* Begin SUPPLIED RECORDS *

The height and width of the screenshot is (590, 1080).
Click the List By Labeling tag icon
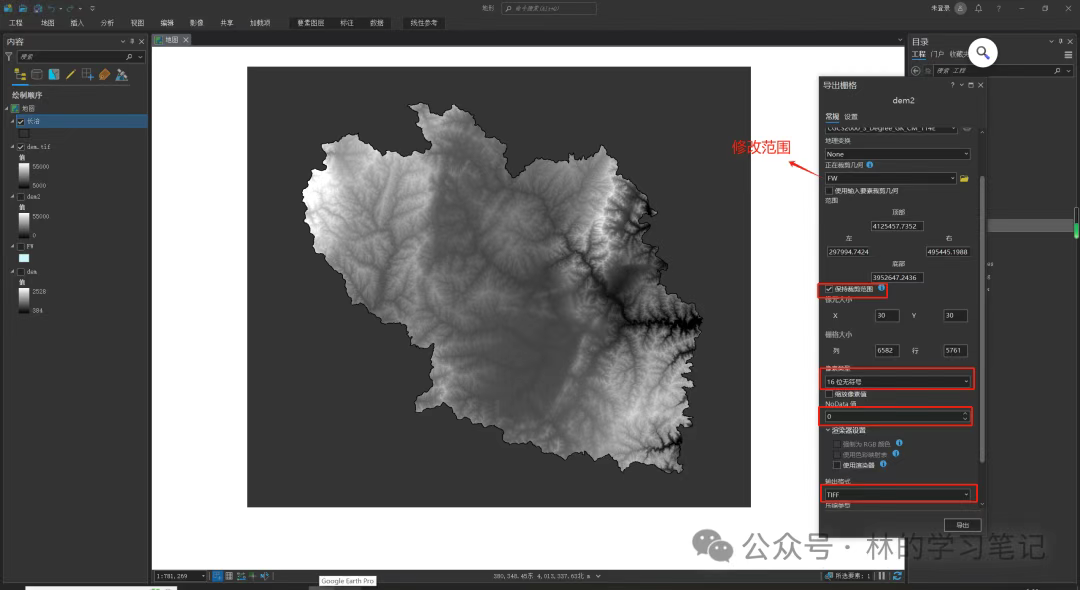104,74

* End SUPPLIED RECORDS *
* Begin SUPPLIED RECORDS *

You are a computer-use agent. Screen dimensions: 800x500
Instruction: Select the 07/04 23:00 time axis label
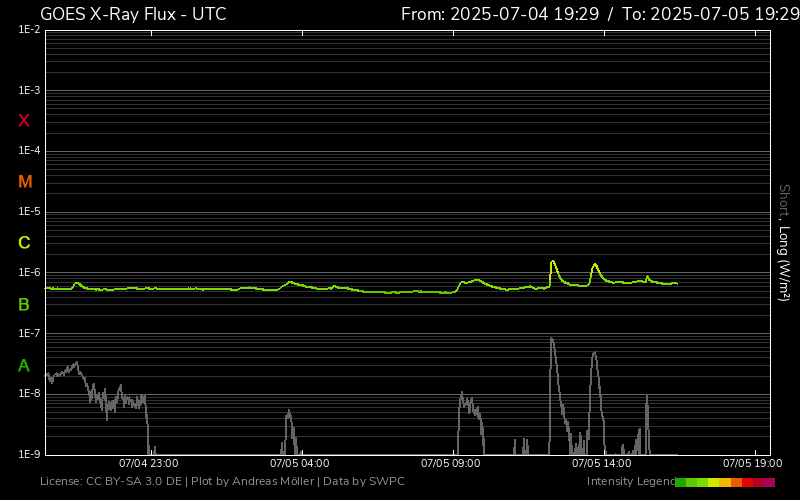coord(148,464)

* End SUPPLIED RECORDS *
* Begin SUPPLIED RECORDS *

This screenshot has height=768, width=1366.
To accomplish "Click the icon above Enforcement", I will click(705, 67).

* End SUPPLIED RECORDS *

DIRECTIONS FOR THIS TASK: Rewrite the records from the line containing "This screenshot has height=768, width=1366." through the line containing "will click(705, 67)." as a two-column CSV with the headers input and output. Give one row per record, with its text and its answer each in a single quoted field and line breaks turned into spaces.

EXERCISE SOLUTION:
input,output
"This screenshot has height=768, width=1366. To accomplish ""Click the icon above Enforcement"",","I will click(705, 67)."